CARLOS E. UCHÔA FAGUNDES JR.
ESPECIAL PARA A FOLHA

Esta é a última semana que São Paulo tem para ver a retrospectiva de Flávio-Shiró no MASP. São 50 anos de pintura sempre viva, numa trajetória marcada pela coerência.
Neste país tão lento em reconhecimentos, é rara a oportunidade de ver o trabalho de um artista radicado há tantos anos em Paris, mas cuja obra, afinal, é um elo importante para a compreensão da pintura brasileira. Pensemos nos desdobramentos de uma figuração que nasce no abstracionismo informal dos anos 50, do qual ele foi pioneiro entre nós.
Shiró foi trazido ao Brasil na primeira infância por um pai que, dentista bem situado no Japão, tinha também sua índole de artista visionário, e via no Brasil uma expressão paradisíaca.
Os anos iniciais de Shiró em Tomé-Açu, no Pará, foram marcantes para sua visão do mundo como mistério e maravilhoso. Na luxuriante natureza amazônica, com cipós ondejando e igarapés lodosos, onde jacarés e sucuris batiam em seu barquinho de criança, Shiró apreendeu a dimensão formidável da metamorfose, da transformação contínua, da vida-morte, sombra-luz.
E o que é sua pintura, senão metamorfose, embate ondulante de estratos pictóricos que se tramam? Shiró faz emergir da superposição de estratos livres, residuais, compostos de pinceladas soltas, como por milagre –naquela circunstância agônica de desenlace imprevisível– a conformação de uma figura, ou, mais importante, a coordenação de um espaço imantado em composição.
Por sobre esses estratos de cor, Shiró galvaniza uma composição e uma figura, tecendo grafismos a fusain. Seu traço requintado acha qualidade na precisão e –paradoxalmente, porque o fazer é abundante– na economia.
A obra de Shiró é toda coerente porque desde um dos primeiros auto-retratos (década de 40), exposto no MASP, traz já a mesma estrutura de pinceladas estratificadas, que inesperadamente se tramam, articulando o quadro, e formando a figura, emersa da luz. Em seus trabalhos mais recentes (década de 90), acontece o mesmo, embora a surpresa se adense e a tensão pictórica seja maior, depurada por uma vida de trabalho.
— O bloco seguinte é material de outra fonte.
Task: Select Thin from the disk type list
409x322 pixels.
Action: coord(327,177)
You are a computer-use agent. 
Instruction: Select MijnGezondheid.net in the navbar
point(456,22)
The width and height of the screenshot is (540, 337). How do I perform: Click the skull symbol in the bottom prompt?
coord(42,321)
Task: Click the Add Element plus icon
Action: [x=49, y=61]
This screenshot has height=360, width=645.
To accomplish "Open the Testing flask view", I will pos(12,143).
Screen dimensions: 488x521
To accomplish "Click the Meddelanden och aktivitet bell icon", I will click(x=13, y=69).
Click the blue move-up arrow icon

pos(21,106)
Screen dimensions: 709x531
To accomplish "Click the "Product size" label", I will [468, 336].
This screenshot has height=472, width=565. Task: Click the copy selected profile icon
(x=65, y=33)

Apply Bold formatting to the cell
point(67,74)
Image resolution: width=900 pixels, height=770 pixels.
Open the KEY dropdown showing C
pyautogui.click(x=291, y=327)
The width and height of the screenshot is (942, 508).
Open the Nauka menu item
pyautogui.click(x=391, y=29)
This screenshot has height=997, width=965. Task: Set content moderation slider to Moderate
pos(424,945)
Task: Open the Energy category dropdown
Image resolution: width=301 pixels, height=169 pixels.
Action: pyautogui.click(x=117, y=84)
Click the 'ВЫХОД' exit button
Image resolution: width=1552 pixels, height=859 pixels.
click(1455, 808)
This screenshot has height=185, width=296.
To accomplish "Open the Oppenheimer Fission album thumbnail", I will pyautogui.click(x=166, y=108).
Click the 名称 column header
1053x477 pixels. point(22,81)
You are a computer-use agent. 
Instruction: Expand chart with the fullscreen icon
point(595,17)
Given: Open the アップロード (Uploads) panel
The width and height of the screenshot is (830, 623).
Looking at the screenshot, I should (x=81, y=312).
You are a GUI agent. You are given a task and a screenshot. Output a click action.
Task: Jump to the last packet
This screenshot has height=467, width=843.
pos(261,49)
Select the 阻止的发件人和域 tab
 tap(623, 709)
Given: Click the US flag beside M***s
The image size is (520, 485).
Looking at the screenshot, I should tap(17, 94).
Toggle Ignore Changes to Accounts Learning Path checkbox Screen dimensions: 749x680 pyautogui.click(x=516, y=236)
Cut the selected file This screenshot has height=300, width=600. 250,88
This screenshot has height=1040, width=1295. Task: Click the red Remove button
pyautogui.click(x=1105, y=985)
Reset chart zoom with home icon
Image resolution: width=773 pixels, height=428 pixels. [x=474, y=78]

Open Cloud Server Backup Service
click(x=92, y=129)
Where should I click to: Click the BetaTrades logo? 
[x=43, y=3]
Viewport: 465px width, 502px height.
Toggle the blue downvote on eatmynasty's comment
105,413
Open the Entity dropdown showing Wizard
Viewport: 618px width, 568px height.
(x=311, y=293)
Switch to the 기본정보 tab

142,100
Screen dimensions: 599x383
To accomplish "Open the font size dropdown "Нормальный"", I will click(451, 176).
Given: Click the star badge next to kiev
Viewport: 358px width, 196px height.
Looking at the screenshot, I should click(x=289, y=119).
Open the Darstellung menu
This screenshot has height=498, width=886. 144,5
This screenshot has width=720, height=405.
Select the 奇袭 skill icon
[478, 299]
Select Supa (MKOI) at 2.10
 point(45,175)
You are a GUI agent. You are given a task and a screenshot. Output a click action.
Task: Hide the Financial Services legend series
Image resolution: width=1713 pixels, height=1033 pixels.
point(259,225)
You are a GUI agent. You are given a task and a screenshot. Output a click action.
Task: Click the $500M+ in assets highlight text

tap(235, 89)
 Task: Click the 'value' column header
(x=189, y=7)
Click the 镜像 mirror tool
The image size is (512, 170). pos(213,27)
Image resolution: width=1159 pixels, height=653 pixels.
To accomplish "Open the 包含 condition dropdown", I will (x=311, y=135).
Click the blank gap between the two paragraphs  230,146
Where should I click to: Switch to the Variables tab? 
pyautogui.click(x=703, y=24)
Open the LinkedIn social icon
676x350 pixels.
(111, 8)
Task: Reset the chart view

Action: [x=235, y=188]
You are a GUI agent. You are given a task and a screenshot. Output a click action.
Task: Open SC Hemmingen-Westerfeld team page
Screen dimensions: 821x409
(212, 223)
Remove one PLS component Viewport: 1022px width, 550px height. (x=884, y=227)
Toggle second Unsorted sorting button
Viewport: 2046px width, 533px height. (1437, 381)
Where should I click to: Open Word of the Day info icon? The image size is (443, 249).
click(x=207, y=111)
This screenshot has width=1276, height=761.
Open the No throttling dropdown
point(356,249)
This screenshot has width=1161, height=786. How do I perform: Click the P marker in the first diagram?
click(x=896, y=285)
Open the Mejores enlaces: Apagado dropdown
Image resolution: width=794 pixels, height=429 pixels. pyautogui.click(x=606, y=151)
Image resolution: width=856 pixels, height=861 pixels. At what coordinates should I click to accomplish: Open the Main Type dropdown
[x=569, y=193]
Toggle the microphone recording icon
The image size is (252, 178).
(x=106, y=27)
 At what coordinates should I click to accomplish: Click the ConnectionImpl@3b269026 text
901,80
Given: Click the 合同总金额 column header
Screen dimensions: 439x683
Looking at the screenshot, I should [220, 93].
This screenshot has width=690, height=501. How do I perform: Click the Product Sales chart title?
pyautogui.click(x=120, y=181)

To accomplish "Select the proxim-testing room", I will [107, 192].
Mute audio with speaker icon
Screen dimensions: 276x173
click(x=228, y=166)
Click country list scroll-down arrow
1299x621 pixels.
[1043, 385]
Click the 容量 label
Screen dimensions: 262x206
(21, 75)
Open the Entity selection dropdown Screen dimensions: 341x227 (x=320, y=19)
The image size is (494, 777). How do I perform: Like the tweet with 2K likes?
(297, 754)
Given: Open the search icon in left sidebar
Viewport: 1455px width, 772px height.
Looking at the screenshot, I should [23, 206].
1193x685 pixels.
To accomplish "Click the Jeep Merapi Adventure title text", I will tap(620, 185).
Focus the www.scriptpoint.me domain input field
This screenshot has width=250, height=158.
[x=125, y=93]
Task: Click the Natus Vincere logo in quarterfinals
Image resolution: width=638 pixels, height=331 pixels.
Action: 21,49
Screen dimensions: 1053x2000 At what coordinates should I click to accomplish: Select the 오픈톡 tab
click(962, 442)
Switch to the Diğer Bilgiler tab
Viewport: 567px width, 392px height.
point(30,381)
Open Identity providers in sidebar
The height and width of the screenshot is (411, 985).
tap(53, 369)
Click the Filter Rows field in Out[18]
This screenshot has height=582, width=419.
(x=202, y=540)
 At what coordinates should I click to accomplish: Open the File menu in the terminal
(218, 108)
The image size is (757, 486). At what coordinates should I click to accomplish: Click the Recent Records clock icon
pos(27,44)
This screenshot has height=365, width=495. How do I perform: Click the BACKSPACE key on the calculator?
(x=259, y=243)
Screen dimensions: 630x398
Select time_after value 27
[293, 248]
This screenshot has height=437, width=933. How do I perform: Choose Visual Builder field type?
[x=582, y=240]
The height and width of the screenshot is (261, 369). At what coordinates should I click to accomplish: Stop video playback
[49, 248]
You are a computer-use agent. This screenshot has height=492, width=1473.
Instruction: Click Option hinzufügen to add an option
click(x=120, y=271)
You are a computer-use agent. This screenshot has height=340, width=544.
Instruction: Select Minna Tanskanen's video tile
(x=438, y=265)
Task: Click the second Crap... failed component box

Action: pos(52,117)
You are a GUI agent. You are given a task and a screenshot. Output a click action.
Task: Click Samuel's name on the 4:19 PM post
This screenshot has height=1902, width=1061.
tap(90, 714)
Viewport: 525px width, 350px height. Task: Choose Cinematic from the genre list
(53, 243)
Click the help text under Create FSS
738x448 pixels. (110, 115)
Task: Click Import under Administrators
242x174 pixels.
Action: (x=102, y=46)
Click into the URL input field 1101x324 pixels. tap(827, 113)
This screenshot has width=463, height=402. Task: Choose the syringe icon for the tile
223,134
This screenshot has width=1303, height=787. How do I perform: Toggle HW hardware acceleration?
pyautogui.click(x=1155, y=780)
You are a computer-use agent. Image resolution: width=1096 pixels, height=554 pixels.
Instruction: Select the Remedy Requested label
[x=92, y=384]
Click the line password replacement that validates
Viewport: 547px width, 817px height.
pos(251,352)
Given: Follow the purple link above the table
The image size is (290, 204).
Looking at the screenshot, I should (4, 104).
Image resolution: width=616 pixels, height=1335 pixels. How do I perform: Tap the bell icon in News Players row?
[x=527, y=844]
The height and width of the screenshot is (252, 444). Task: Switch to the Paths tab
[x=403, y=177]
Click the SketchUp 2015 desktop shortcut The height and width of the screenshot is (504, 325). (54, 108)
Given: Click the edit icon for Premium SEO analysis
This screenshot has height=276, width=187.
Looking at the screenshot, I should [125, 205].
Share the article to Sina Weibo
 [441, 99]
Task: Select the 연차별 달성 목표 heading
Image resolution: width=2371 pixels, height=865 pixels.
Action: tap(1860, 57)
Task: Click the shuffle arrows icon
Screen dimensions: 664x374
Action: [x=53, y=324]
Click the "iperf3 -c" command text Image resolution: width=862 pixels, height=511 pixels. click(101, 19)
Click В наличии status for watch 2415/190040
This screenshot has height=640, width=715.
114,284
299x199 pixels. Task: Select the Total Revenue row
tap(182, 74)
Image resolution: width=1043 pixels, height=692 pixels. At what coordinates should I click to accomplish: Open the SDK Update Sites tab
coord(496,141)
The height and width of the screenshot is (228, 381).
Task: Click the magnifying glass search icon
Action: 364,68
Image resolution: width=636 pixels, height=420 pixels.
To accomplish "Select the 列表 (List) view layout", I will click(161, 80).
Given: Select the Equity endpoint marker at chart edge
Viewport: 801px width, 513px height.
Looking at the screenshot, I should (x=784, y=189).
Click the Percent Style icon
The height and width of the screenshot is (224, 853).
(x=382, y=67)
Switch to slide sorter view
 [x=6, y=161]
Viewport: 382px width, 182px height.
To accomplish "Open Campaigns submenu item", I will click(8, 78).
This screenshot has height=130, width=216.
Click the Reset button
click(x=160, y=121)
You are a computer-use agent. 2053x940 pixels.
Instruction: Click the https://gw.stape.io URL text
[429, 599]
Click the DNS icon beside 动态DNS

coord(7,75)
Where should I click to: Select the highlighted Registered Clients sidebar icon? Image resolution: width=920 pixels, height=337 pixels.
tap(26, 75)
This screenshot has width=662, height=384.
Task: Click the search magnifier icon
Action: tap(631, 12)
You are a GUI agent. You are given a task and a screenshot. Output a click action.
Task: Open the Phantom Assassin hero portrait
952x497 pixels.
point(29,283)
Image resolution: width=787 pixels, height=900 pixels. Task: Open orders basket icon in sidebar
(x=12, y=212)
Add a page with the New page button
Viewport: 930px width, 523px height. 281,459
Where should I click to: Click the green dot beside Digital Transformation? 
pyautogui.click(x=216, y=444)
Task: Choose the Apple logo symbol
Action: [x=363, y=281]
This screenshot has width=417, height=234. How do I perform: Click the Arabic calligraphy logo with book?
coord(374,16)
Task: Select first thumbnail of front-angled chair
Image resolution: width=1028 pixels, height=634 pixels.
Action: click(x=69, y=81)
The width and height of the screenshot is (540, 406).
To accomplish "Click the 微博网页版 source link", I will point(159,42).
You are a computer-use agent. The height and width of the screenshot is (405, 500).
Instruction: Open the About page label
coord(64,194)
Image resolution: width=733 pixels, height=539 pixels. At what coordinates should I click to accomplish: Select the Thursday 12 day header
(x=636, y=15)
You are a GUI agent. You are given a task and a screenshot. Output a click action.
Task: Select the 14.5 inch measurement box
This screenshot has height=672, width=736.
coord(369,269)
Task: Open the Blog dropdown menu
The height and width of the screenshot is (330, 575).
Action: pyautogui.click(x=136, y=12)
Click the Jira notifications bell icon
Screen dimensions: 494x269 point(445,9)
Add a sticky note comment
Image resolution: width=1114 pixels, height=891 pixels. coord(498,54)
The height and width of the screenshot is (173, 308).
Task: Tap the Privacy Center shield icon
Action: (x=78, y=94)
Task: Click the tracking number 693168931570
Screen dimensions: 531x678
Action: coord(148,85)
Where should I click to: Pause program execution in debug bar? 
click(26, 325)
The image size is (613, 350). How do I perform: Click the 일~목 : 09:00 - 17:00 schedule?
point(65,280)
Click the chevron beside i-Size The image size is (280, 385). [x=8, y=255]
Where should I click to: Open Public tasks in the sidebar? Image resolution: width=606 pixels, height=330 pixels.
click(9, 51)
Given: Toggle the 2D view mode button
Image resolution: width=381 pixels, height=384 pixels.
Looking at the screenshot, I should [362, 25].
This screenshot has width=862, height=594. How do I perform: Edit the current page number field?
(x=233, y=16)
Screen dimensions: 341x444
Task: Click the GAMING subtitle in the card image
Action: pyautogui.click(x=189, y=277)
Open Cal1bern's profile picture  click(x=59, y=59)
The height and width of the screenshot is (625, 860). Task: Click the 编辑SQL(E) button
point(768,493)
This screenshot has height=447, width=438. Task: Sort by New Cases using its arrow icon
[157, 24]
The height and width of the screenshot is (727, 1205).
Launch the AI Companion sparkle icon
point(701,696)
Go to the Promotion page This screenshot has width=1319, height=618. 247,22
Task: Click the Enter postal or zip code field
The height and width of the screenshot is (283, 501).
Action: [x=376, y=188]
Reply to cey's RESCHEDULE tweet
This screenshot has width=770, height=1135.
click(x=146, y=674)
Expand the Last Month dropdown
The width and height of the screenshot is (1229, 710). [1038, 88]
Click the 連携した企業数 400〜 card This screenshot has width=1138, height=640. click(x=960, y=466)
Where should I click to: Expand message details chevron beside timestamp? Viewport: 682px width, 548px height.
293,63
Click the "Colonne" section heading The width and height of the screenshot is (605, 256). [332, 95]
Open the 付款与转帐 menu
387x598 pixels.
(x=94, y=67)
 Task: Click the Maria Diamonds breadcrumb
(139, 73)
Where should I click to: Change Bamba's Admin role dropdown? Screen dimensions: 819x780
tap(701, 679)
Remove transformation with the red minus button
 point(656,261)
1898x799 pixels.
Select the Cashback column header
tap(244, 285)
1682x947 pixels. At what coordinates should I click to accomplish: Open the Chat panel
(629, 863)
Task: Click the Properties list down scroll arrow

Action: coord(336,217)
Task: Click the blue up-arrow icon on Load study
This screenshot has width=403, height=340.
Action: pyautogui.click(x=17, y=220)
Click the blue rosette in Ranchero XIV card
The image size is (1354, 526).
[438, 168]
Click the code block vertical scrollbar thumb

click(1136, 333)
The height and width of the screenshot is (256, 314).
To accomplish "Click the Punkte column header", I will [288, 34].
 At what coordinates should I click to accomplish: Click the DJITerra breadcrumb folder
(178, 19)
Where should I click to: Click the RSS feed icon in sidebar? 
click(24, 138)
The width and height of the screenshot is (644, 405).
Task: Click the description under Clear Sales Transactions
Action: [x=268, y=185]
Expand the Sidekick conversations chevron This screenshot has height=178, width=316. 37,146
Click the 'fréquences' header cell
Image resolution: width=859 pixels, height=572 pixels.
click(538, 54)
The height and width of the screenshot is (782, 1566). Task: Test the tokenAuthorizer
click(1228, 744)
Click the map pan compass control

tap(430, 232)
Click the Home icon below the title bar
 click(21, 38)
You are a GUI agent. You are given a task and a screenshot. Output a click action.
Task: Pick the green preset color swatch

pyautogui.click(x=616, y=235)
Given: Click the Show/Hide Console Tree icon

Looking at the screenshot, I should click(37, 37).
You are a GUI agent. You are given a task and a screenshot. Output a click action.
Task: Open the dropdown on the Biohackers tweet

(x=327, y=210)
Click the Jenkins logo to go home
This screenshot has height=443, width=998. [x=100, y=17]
Mas não é só isso que permanece. É sobretudo um outro dado, ligado à "mitologia pessoal", que é duradouro e explica sua obra. A estrutura espacial em Shiró se baseia numa redobra continua sobre si mesma, como num impulso centrípeto que, figurativamente, se exprime pela recorrência de um olho-umbigo, ao mesmo tempo ovo, cabeça, feto, útero, uma forma oval irregular.
E a redobra, ou voluta barroca a expandir-se no espaço criando infinitudes que, paradoxalmente, são recessivas, uterinas. É o espaço infindável do transformar-se, da metamorfose, do fim-começo, morte-vida, como que eternas raízes num campo lodoso, nicho de vida, nutritivo e trágico.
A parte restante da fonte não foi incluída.